As we Baby Boomers enter our sixties (dang, like ten minutes ago we were living in The Sixties) there's a resonance to Simon's dilemma. This is not, as some have suggested, vanity on his part. Acting isn't just what he does, it's who he is. He's lost his inner self, his zeitgeist.
This is powerful material, and Roth makes the most of it. He'll be seventy-seven next month, and age doesn't seem to have diminished him. He's still brings insight to the situation and creates characters you'd like to know more deeply.

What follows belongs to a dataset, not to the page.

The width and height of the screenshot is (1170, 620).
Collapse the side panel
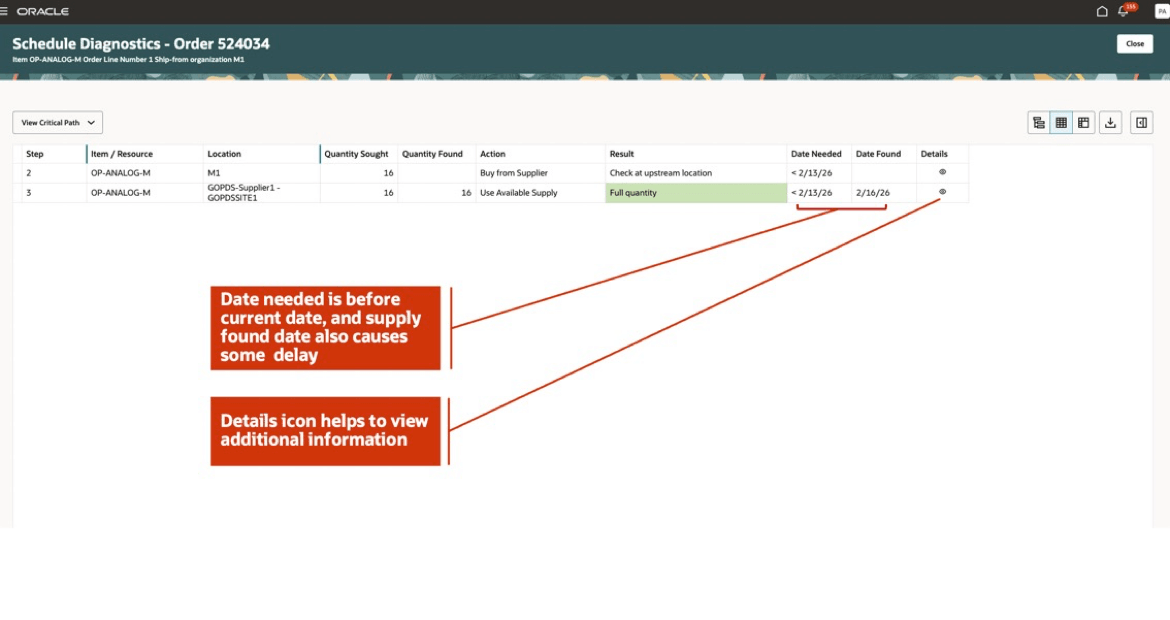tap(1140, 122)
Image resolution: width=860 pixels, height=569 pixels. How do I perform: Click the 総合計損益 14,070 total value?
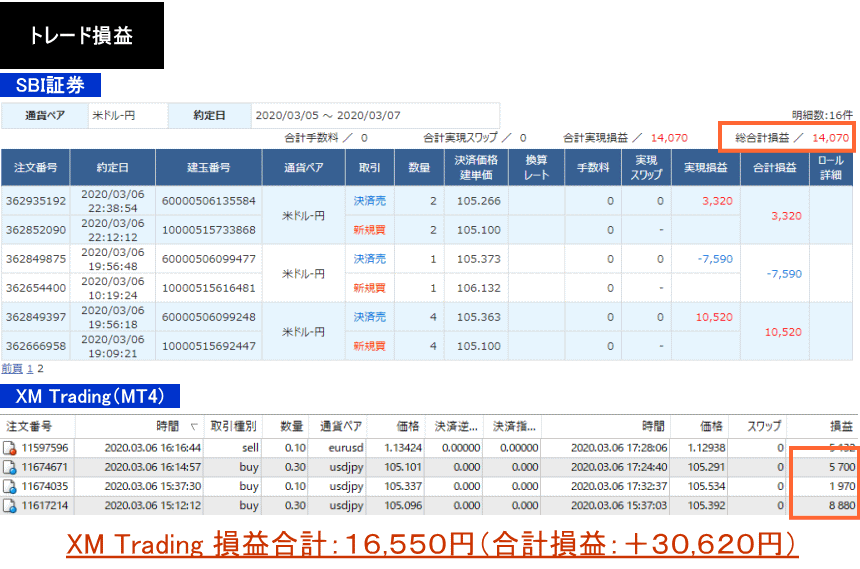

Once again, though, Roth falls into a trap of his own making. Simon becomes involved with a young woman he's known since her birth. She's more than twenty years younger than he is, and she begins a passionate affair that inspires Roth to indulge in what is often called Purple Prose. Simon's escapades in the bedroom with this young woman are graphic. This portion of the book could have been called Everything You Never Wanted to Know about Sex and Were Glad You Never Asked. When this odd couple picks up a woman and takes her home for a three way, the book veers toward farce.
Worse yet, Roth makes the young lady a reformed Lesbian. Retired? Former? It's hard to find the right word. This seems to be a setup for a burlesque joke, but we never get a punch line. I'd have like for Pegeen to have been more developed, a much stronger character with more detailed drives and goals of her own.
Roth's habit of including graphic erotica in his books is like having a much loved friend whose visits you look forward to, except for his insistence on playing the accordion after dinner.
OK, Mr. Roth, we're all grownups here. You don't have to be naughty to make a good impression on us.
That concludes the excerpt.